** start Supplied data **

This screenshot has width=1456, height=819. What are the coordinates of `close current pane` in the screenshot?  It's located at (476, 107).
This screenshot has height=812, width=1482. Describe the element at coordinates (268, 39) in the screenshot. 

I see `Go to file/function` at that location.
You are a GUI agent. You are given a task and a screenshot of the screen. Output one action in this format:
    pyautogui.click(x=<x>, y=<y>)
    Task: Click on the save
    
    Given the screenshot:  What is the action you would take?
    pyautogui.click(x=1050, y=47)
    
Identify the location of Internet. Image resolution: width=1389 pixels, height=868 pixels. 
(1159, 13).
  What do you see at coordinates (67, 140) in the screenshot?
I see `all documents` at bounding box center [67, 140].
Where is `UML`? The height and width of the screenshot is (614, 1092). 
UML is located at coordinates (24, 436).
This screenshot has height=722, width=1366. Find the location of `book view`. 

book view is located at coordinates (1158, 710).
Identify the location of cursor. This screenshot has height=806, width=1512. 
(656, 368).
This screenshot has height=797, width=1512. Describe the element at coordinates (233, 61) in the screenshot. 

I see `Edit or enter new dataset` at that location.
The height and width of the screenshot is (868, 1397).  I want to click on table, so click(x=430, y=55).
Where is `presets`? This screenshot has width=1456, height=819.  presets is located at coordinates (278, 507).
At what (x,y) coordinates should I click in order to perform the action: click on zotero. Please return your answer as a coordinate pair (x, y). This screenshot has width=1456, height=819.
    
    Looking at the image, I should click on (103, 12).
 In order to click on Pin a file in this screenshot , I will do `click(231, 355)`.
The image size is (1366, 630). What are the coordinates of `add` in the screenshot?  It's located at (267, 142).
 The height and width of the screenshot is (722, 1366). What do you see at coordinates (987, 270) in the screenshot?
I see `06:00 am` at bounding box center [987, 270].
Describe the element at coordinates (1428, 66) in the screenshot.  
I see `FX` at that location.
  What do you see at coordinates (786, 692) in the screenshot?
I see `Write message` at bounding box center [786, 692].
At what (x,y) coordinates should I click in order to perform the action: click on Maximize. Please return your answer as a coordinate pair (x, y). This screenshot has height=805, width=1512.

** end Supplied data **

Can you rewrite all of the records above with "Identify the location of" replaced by "Find the position of" and everything else left unchanged?

Reply to the exercise ->
This screenshot has width=1456, height=819. What are the coordinates of `close current pane` in the screenshot?  It's located at (476, 107).
This screenshot has height=812, width=1482. Describe the element at coordinates (268, 39) in the screenshot. 

I see `Go to file/function` at that location.
You are a GUI agent. You are given a task and a screenshot of the screen. Output one action in this format:
    pyautogui.click(x=<x>, y=<y>)
    Task: Click on the save
    
    Given the screenshot:  What is the action you would take?
    pyautogui.click(x=1050, y=47)
    
Find the position of Internet. Image resolution: width=1389 pixels, height=868 pixels. 
(1159, 13).
  What do you see at coordinates (67, 140) in the screenshot?
I see `all documents` at bounding box center [67, 140].
Where is `UML`? The height and width of the screenshot is (614, 1092). 
UML is located at coordinates (24, 436).
This screenshot has height=722, width=1366. Find the location of `book view`. 

book view is located at coordinates (1158, 710).
Find the position of cursor. This screenshot has height=806, width=1512. 
(656, 368).
This screenshot has height=797, width=1512. Describe the element at coordinates (233, 61) in the screenshot. 

I see `Edit or enter new dataset` at that location.
The height and width of the screenshot is (868, 1397).  I want to click on table, so click(x=430, y=55).
Where is `presets`? This screenshot has width=1456, height=819.  presets is located at coordinates (278, 507).
At what (x,y) coordinates should I click in order to perform the action: click on zotero. Please return your answer as a coordinate pair (x, y). This screenshot has width=1456, height=819.
    
    Looking at the image, I should click on (103, 12).
 In order to click on Pin a file in this screenshot , I will do `click(231, 355)`.
The image size is (1366, 630). What are the coordinates of `add` in the screenshot?  It's located at (267, 142).
 The height and width of the screenshot is (722, 1366). What do you see at coordinates (987, 270) in the screenshot?
I see `06:00 am` at bounding box center [987, 270].
Describe the element at coordinates (1428, 66) in the screenshot.  
I see `FX` at that location.
  What do you see at coordinates (786, 692) in the screenshot?
I see `Write message` at bounding box center [786, 692].
At what (x,y) coordinates should I click in order to perform the action: click on Maximize. Please return your answer as a coordinate pair (x, y). This screenshot has height=805, width=1512.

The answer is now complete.